Microbial (co)infections: Powerful immune influencers
Fig 2
Examples of immunomodulation through infection-mediated IFN-I.
IFN-I display high modulatory potential as illustrated by their capacity to positively or negatively modulate infectious or autoimmune diseases and to shape the functions of innate and adaptive immune cells. (A) DCs present parasitic antigens to T cells, which induces cell migration to the brain and proinflammatory cytokine production causing cerebral malaria. LDV infection induces IFN-I production by pDC. Released IFN-I causes a quantitative and qualitative defect in DC and, consequently, a decreased inflammatory response leading to the protection against cerebral malaria. (B) Bacterial ligands stimulate NF-κB translocation leading to TNF-α production. TNF stimulates bacterial phagocytosis by macrophages. Phage RNA triggers IFN-I production through TLR3-mediated TRIF signaling. IFN-I inhibits TNF production and bacterial phagocytosis and prevents infection clearance. (C) Rotavirus RNA induces IFN-I by pDC through TLR7/MDA5 signaling.
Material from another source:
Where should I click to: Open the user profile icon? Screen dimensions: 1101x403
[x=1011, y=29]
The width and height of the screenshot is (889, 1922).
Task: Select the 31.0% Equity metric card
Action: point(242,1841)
IFN-I induces lymphocyte activation, B cells up-regulate MHC-I expression and present autoantigens to CD8+ T cells, which, in turn, produce proinflammatory molecules and cause death of pancreatic β cells. (IFN-I production and modulatory functions are presented in green). DC, dendritic cell; IFN-I, type I interferon; LDV, lactate dehydrogenase-elevating virus; pDC, plasmacytoid DC; TNF, tumor necrosis factor.